Earlier on May 9, while announcing its results for the March quarter, ICICI Bank had stated that it would look at further strengthening the balance sheet as opportunities arise.
“In line with this intent and pursuant to an approval granted by the board, the bank has today divested 18,000,000 equity shares of face value of Rs 10 each of ICICI Lombard General Insurance Company, representing 3.96 per cent of its equity share capital at March 31, on the stock exchange for an approximate total consideration of Rs 22.50 billion,” ICICI Bank said.
Following the deal, the bank’s shareholding in ICICI Lombard General Insurance Company has fallen to 51.9 per cent. The private lender held 55.86 per cent stake in the general insurance company as of March 31, BSE data suggests.
At 10 am, shares of ICICI Bank were trading 0.10 per cent higher at Rs 352.35 on BSE. Shares of ICICI Lombard fell 1.19 per cent to Rs 1,261.35.
During the March quarter, ICICI Bank made Covid-19 related provisions worth Rs 2,725 crore to further strengthen the balance sheet. The provisions made by the bank were more than the requirement as per the Reserve Bank of India’s guideline dated April 17.

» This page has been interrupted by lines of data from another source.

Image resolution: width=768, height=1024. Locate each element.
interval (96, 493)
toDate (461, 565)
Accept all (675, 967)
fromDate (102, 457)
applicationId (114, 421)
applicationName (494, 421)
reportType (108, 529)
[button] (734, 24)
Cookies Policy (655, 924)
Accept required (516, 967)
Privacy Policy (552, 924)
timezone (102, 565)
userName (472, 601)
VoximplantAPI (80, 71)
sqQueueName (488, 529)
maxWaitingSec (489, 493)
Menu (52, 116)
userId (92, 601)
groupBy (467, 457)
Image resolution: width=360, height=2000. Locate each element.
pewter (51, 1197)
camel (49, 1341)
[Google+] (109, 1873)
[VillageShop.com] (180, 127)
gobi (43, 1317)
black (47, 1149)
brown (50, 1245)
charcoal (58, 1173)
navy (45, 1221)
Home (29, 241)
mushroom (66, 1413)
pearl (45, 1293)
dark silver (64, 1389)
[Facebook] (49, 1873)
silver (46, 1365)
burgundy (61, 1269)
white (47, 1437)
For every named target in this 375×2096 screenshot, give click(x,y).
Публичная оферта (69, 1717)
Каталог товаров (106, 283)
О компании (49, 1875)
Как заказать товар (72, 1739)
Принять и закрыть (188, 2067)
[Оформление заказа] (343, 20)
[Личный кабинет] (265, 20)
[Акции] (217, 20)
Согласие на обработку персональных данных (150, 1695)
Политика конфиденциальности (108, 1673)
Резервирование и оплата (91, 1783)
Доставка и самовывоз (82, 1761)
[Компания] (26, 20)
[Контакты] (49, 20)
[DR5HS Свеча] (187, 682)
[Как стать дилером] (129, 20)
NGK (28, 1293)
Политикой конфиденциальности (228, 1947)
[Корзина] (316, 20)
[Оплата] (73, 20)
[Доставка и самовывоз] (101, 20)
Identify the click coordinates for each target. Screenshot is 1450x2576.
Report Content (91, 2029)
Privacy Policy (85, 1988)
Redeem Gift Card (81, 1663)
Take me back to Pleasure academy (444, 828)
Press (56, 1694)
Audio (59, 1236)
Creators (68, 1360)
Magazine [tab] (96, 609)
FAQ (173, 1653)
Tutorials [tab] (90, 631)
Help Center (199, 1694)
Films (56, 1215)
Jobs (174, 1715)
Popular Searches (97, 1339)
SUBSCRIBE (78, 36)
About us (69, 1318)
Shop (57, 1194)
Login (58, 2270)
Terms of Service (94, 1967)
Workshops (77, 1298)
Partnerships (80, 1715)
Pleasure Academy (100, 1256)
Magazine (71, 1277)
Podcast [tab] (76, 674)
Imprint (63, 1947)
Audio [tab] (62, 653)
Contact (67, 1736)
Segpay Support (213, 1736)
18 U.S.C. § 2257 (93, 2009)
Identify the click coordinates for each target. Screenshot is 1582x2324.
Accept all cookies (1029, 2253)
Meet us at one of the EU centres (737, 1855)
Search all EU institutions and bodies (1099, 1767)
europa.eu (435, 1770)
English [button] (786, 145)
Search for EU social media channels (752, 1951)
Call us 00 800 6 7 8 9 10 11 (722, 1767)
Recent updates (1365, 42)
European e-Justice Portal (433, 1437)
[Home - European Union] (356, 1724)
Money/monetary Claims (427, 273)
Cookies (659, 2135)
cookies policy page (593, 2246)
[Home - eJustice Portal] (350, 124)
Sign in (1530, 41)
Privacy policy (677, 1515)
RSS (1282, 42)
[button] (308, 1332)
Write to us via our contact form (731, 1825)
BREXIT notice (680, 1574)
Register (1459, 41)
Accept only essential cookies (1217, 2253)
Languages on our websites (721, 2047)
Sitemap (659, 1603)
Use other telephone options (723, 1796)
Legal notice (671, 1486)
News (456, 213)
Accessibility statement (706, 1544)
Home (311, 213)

For the quarter, the private lender posted a 26.03 per cent year-on-year (YoY) rise in standalone profit at Rs 1,221.36 crore for the quarter ended March 31. The profit figure stood at Rs 969.06 crore for the same period last year.
Net interest income rose 17 per cent YoY to Rs 8,927 crore in Q4FY20 from Rs 7,620 crore in the corresponding quarter last year. Net interest margin stood at 3.87 per cent against 3.72 per cent posted in the year-ago quarter.